Early Mixed Lymphoid Donor/Host Chimerism is Associated with Improved Transplant Outcome in Patients with Primary or Secondary Myelofibrosis

Abstract

We investigated risk factors for the development of mixed chimerism in 131 patients who underwent transplantation for myelofibrosis and determined the impact of lymphoid (CD3+) and myeloid (CD33+) chimerism on transplant outcome. Disease risk included DIPSS plus categories low to high. The median patient age was 58 years.
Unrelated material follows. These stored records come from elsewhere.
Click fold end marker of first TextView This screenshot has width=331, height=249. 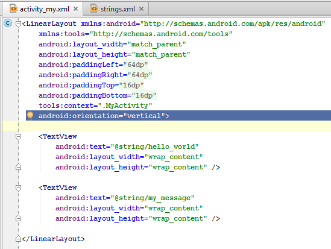pyautogui.click(x=18, y=167)
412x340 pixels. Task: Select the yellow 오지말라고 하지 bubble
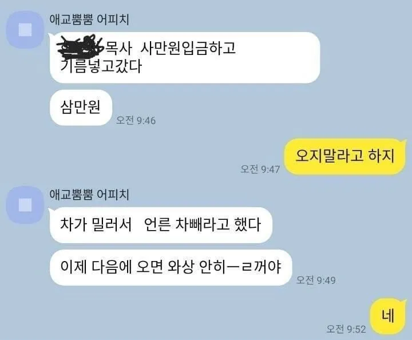point(345,156)

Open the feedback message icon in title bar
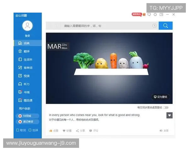149,14
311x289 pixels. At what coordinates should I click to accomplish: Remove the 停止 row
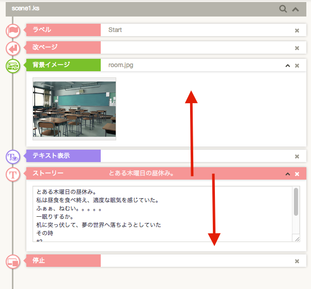tap(297, 261)
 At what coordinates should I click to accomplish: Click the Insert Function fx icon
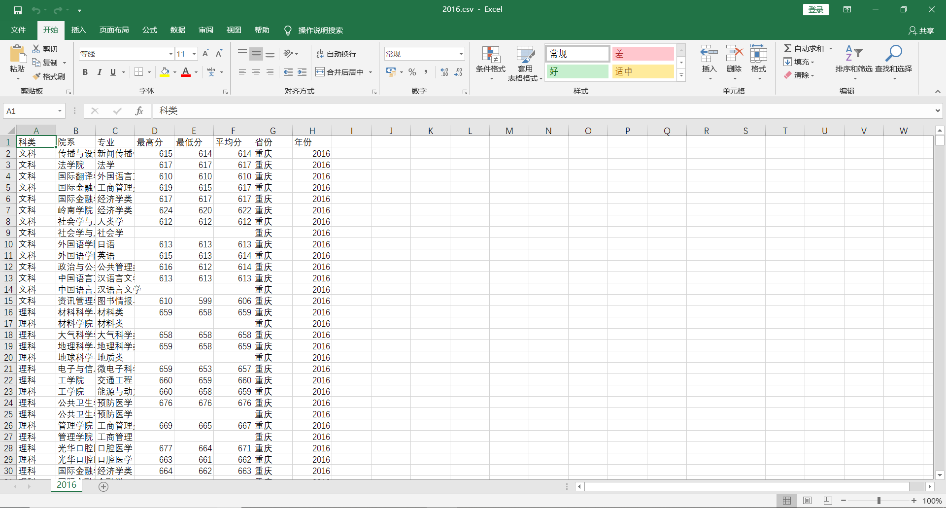tap(139, 111)
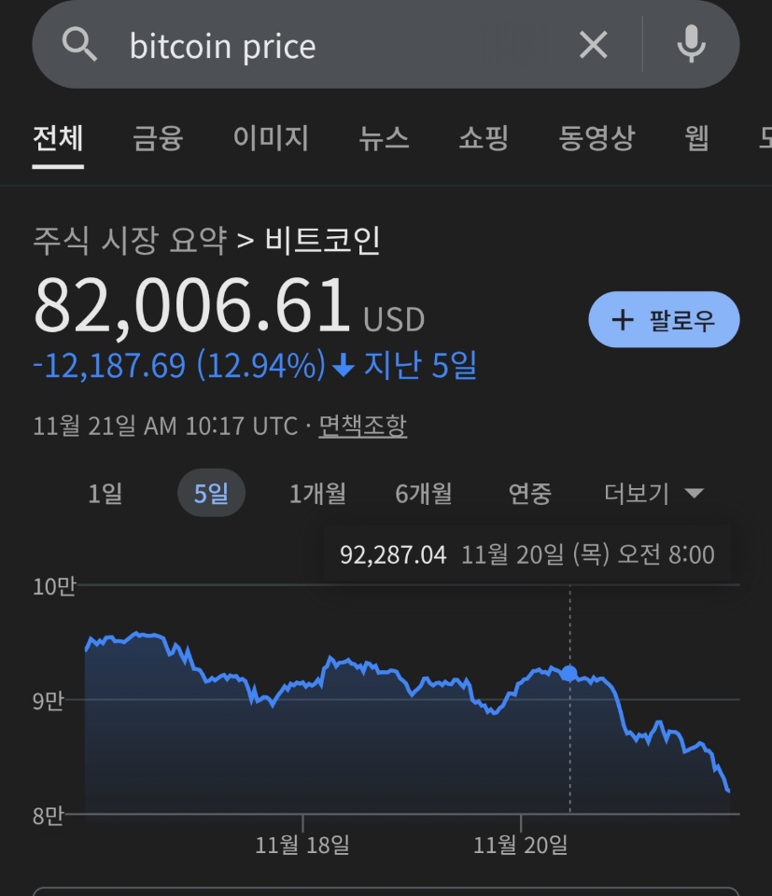Open the 면책조항 disclaimer link
772x896 pixels.
[362, 427]
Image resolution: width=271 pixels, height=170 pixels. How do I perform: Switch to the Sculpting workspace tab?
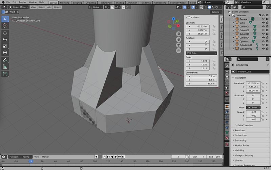(77, 2)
Patients were conditioned with high-intensity (myeloablative) or low/reduced-intensity (nonmyeloablative) regimens and received a transplant from a related or unrelated donor. Mixed CD3⁺ chimerism was observed earlier after HCT, whereas CD33⁺ chimerism occurred later. Mixed chimerism was more frequent with low-intensity regimens than with high- intensity regimens. Mixed CD3⁺ chimerism did not lead to graft failure and was associated with a reduced incidence of acute GVHD and improved overall survival (OS) and relapse-free survival, whereas mixed CD33⁺ chimerism was associated with an increased incidence of relapse and reduced OS and relapse-free survival, independent of the CD34⁺ cell dose transplanted. Thus, mixed CD3⁺ chimerism in patients with myelofibrosis had a favorable impact on transplantation outcome and does not require therapeutic interventions.